(ASSIGNMENT)
A word-for-word copy of the lines below, starting at the line with "Screen dimensions: 1337x511" and ending at the last one, is what you should give. Omit every picture.

(INFORMATION SUPPLIED)
------

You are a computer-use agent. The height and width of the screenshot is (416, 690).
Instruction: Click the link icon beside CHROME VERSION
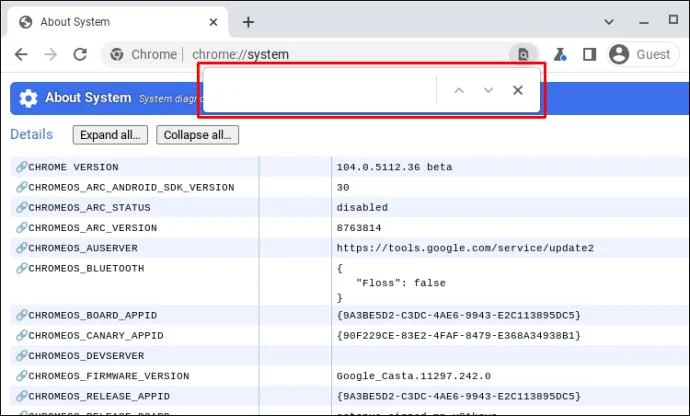click(22, 167)
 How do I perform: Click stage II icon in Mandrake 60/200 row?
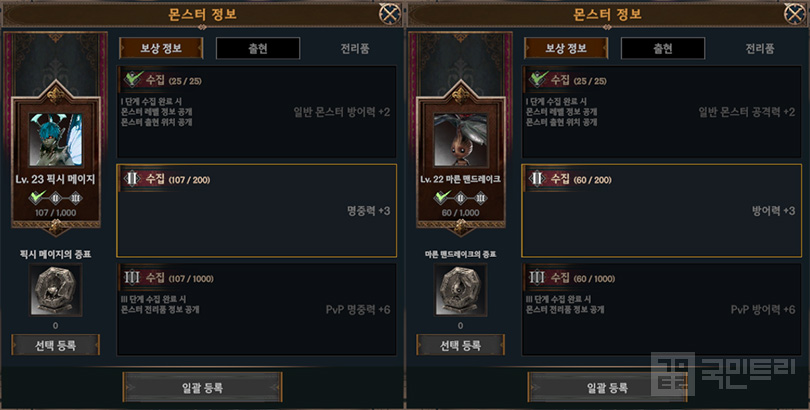(x=537, y=179)
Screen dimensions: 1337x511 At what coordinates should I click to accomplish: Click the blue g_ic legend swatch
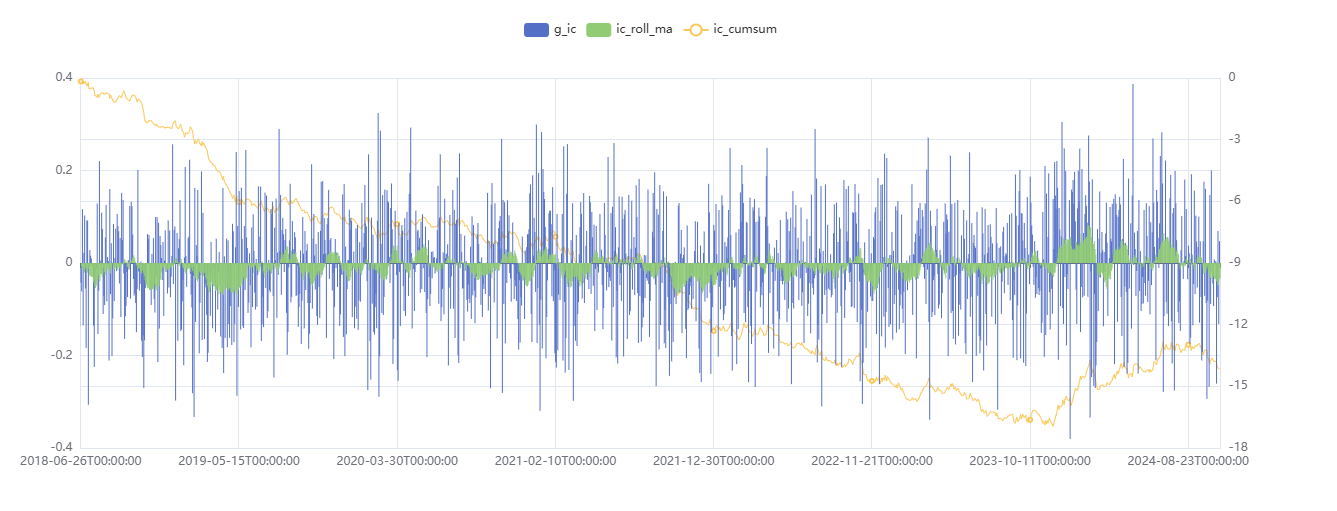click(536, 30)
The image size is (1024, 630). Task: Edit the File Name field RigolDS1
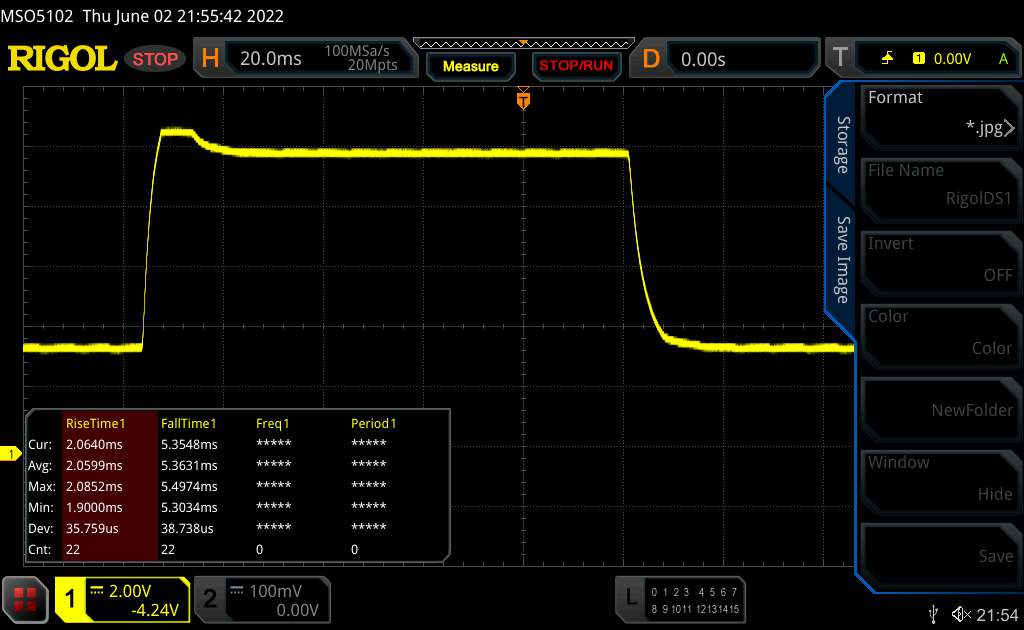939,186
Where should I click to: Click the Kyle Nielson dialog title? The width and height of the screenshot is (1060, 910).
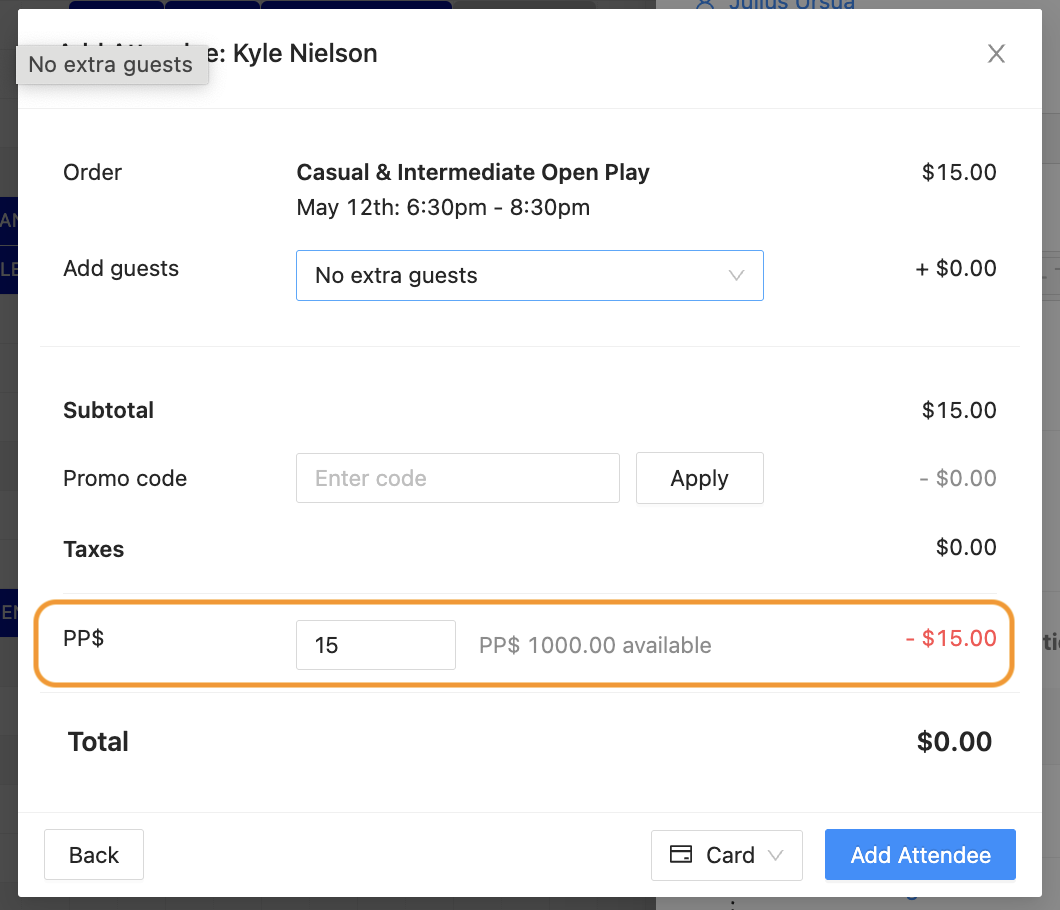305,54
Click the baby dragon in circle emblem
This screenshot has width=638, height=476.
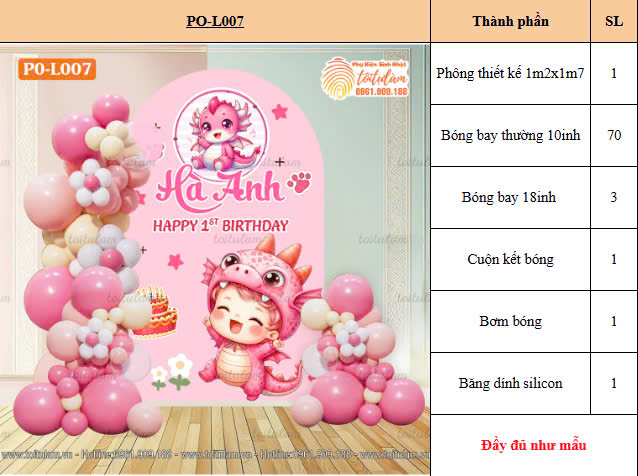point(221,133)
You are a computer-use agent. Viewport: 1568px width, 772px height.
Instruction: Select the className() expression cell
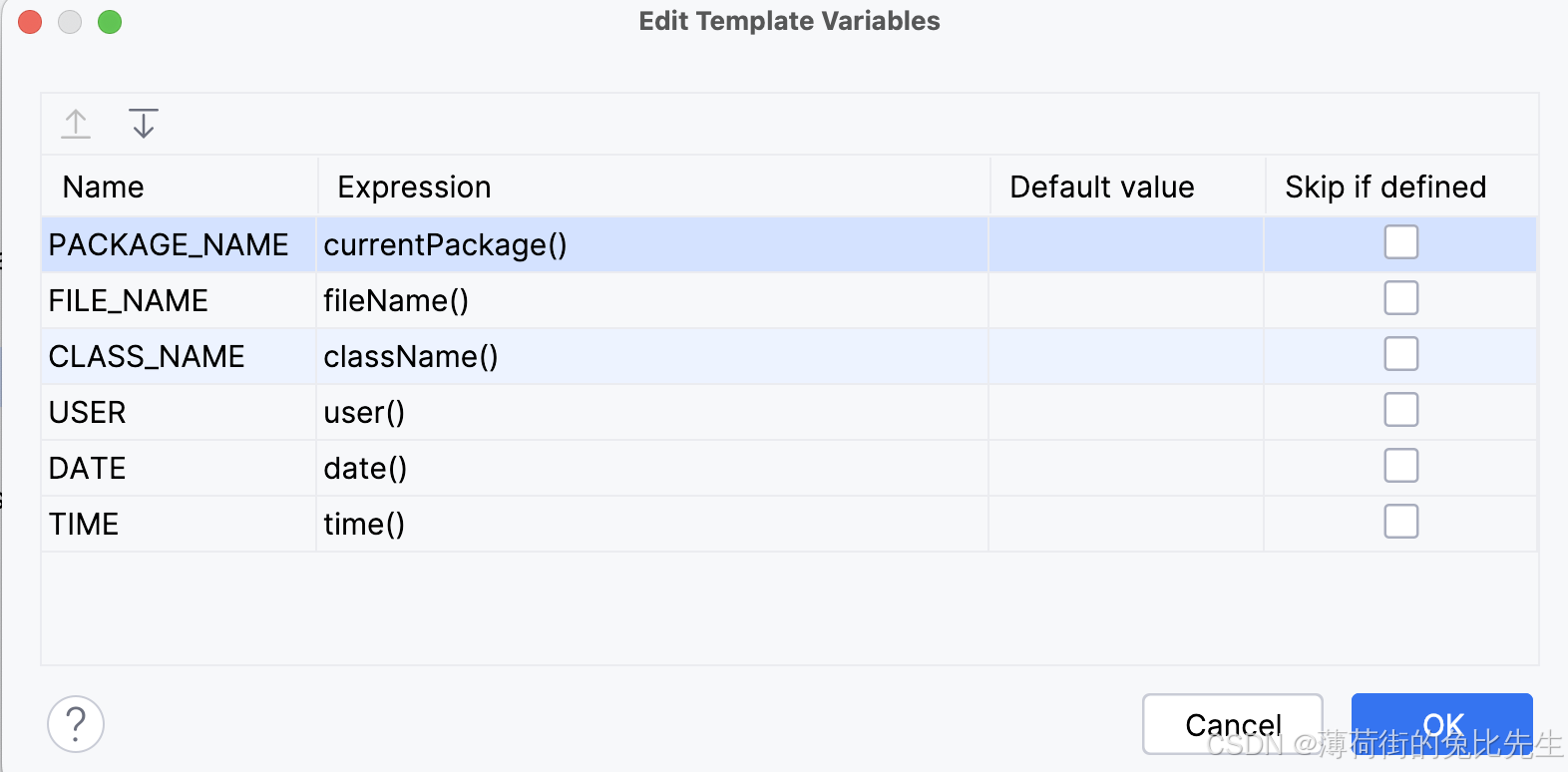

------

(THE ANSWER)
Screen dimensions: 1337x511 At what coordinates should I click to accomplish: Click the blue g_ic legend swatch
click(536, 30)
The image size is (1024, 630). Task: Edit the File Name field RigolDS1
939,186
Where should I click to: Click the Kyle Nielson dialog title? The width and height of the screenshot is (1060, 910).
305,54
Click the baby dragon in circle emblem
This screenshot has width=638, height=476.
point(221,133)
You are a computer-use agent. Viewport: 1568px width, 772px height.
Instruction: Select the className() expression cell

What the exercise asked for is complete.